= Exercise objective =
Please, starting at the line that contains "You are a GUI", reproduce every line exactly until the records run out, skipping all pictures.
_ _ _
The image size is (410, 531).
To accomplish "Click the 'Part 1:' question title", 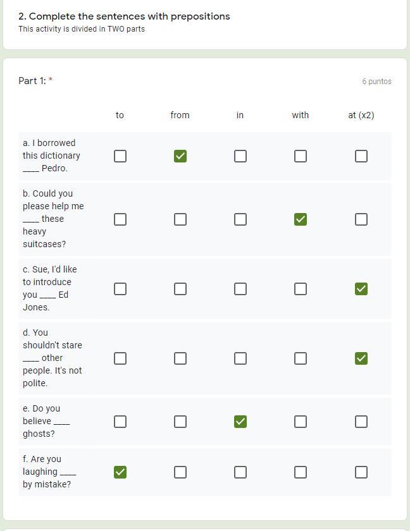I will tap(32, 81).
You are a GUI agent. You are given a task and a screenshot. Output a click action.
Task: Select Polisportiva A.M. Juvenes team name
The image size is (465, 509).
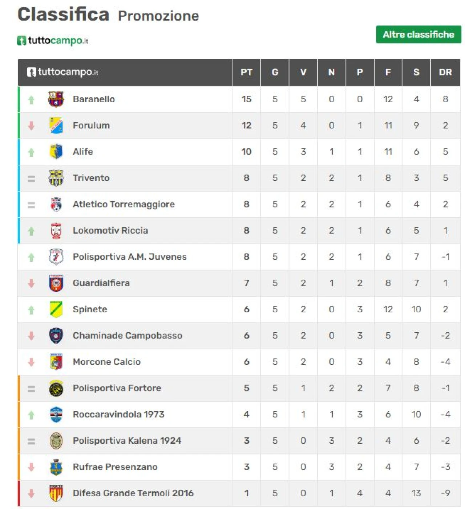[130, 257]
_ _ _
= Completed task =
You are a GUI agent. You are given a task and a screenshot. Output a click action.
Task: Select Polisportiva A.M. Juvenes team name
The image size is (465, 509).
[130, 257]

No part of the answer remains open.